По правде говоря, крушению национализма предшествовал мощный ураган, также дувший с силой и фанатизмом, – ураган столкновения двух концепций мира. Одна считала себя преодолением мира эгоизма и эксплуатации наций, достигаемым за счет братства угнетенных классов, ставших жертвой эксплуатации, систематизацией которой выступала организация мира в виде буржуазно-капиталистических наций; другая же с победным видом цеплялась за эту организацию, которая первоначально освободила общества от старого феодального гнета, создала современного гражданина, учредив свободу в самом благородном смысле этого термина. Вторая мировая война, а затем и холодная война вплели это всё ещё мощное дуновение национализма в ветра этой борьбы двух непримиримых идеологий.

И хотя марксизм послужил рычагом для русского национализма, так же как затем и для национализмов китайского и вьетнамского, мир с удивлением наблюдал за крушением этой идеологии и ее системы ценностей.

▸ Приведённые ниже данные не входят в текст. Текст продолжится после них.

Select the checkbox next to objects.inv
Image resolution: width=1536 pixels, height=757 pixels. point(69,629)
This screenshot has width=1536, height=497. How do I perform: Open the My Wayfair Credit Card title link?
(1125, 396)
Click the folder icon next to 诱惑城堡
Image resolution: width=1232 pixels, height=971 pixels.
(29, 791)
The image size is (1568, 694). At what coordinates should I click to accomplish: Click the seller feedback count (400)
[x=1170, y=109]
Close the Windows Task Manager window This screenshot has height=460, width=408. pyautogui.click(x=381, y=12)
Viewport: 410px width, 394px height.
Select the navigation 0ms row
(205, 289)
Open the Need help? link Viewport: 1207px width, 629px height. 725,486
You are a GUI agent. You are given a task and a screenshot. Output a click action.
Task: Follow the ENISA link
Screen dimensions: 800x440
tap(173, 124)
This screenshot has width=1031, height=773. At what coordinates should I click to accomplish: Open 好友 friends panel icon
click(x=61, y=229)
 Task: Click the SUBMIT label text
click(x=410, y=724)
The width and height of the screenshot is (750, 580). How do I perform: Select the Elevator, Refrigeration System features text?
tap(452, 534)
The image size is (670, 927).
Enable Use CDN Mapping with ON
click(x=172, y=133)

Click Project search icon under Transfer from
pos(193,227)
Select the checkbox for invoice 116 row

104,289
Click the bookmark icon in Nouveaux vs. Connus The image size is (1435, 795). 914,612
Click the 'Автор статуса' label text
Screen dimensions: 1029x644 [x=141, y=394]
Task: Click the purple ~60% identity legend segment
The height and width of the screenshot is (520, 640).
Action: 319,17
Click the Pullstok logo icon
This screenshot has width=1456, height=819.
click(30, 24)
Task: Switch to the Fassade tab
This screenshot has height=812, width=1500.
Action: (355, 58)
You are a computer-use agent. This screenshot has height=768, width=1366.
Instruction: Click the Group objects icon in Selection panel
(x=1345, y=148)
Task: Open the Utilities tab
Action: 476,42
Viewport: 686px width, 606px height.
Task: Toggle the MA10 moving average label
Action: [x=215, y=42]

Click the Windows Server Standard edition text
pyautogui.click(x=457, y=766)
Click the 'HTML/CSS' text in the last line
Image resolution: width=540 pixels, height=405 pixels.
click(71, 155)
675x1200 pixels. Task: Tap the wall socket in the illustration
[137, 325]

Марксизм и национализм исчезли одновременно, оставив пустоту в представлениях, которую редко можно было наблюдать в истории человечества. Эта пустота неоспорима для Европы, которая, начиная с середины XIX века, мыслила и организовывалась исключительно на основании двух этих верований, пусть они иногда и смешивались, а иногда противопоставлялись, в зависимости от географии, обстоятельств, большей или меньшей степени влияния на культуру европейского центра, которым могла быть Германия, Франция или Англия.